Страсть переросла в мучительный чувственный голод, который требовал немедленного утоления.
Затаив дыхание, Нена отдалась волнующим ощущениям. Ей казалось, что Рамон слышит, как громко бьется у нее сердце, ликуя от восхитительного ощущения прижавшегося к ней мускулистого мужского тела. И нечто большее, тревожащее, но приятно волнующее начало набирать в ней силу потребность, которую, Нена чувствовала, она должна удовлетворить, когда Рамон занялся тщательным и восхитительным исследованием ее тела. Он покрывал его легкими поцелуями, начав с шеи Нены и опускаясь ниже и ниже, дразня ее болезненно чувствительные распухшие соски… Секунды спустя, запустив руки в волосы Рамона, Нена стонала, извиваясь всем телом.
— Рамон! — вскричала она, взрываясь в ослепительной вспышке неведомых доселе ощущений.
Крещендо разрешилось, и она поникла в объятиях Рамона, слыша, как он шепчет ей что-то ласковое, нежно успокаивая каждую дрожащую жилку в ее теле.
— Нена, любовь моя, — хриплым шепотом произнес он. — Сейчас ты будешь принадлежать мне вся, — страсть усилила его едва заметный испанский акцент.
Ее тело напряглось.
— Не бойся, дорогая. Я постараюсь не сделать тебе больно. — Целуя ее долгим поцелуем, он вошел в нее.
На мгновение Нена ощутила шок, когда почувствовала, что он вторгся в ее нежную плоть; сначала неглубоко, как будто давая ей время привыкнуть к новизне, затем, неожиданно для нее, глубже. От боли она судорожно глотнула воздух и впилась ногтями в плечи Рамона.

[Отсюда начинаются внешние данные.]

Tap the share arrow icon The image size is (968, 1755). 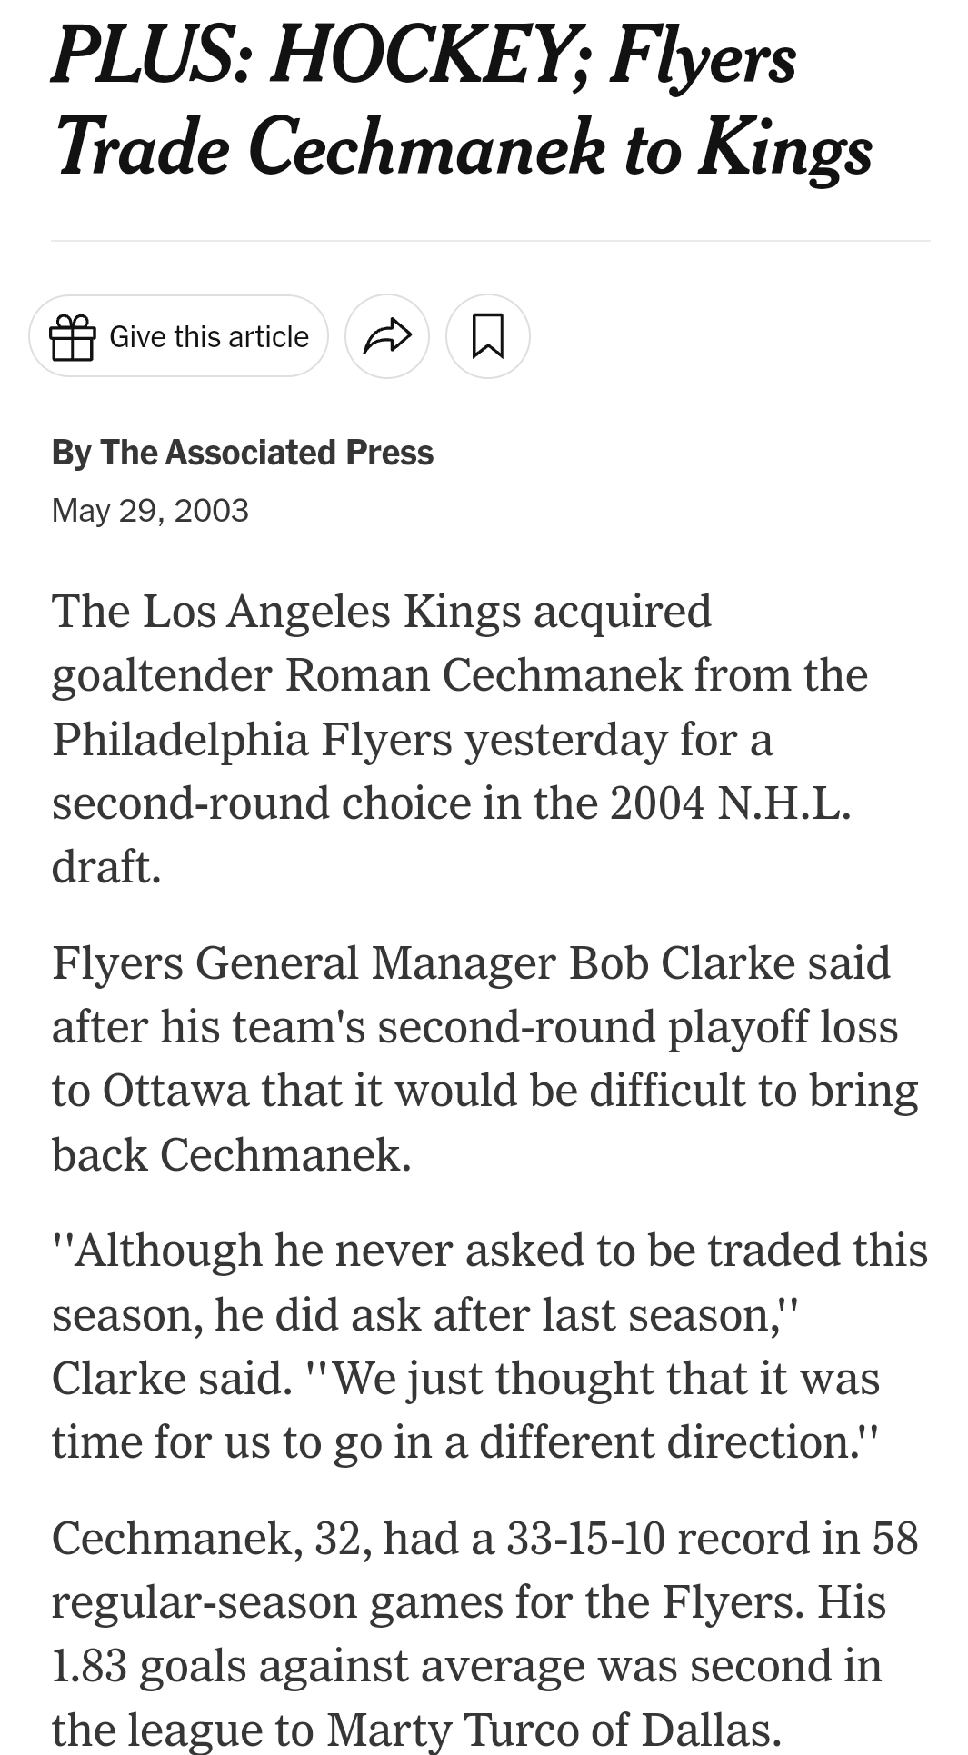point(387,336)
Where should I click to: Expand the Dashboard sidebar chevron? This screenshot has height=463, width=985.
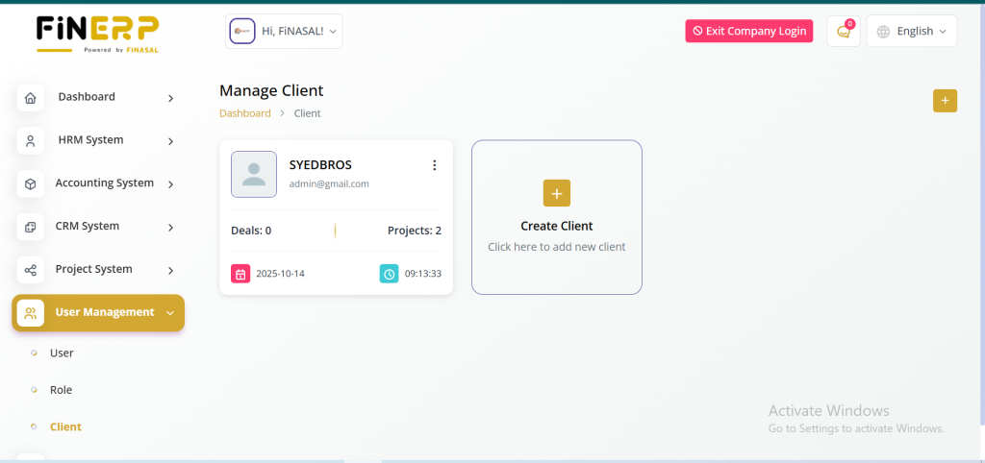click(x=170, y=98)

— Все хорошо, любовь моя, — с нежностью прошептал он, покрывая ее благоговейными поцелуями. В его темных глазах горел огонь, какого Нена прежде не видела. На смену боли пришло желание, которое нарастало, как огненная волна, и затопляло глубины ее существа. Затем наслаждение захлестнуло ее и поглотило без остатка, когда она почувствовала, что Рамон испытывает те же невероятные ощущения, что и она. И они вместе выплеснули свою страсть, подхваченные мощным валом чувственного влечения, такого сильного, что у них одновременно вырвался вскрик, когда он обрушился вниз в пароксизме последнего содрогания. Измученные и выдохшиеся, они откинулись на смятые простыни, слыша лишь лихорадочное биение сердец друг друга.
ГЛАВА ТРЕТЬЯ
— Дон Рамон!
Он проснулся после того, как в дверь постучали несколько раз, и понял, что Хуанито, его слуга, сопровождающий их в свадебном путешествии, стоит за дверью и упорно зовет его.
Быстро вскочив со смятой постели, Рамон поднял валявшиеся на полу пижамные штаны и, надев их, провел рукой по волосам. Он бросил взгляд на Нену, которая с разметавшимися по подушке волосами крепко спала, свернувшись в клубок, как котенок. Рамон улыбнулся и направился к двери. Тихо открыв ее, чтобы не разбудить Нену, он вышел в коридор.
— Что такое, Хуанито? — спросил он, подавляя зевок. — Что случилось? — добавил он по-испански.
— Дон Родриго, сеньор. Позвонила донья Аугуста, чтобы сказать вам, что его состояние ухудшилось. Они с доном Педро считают, что вы должны немедленно возвратиться в Лондон.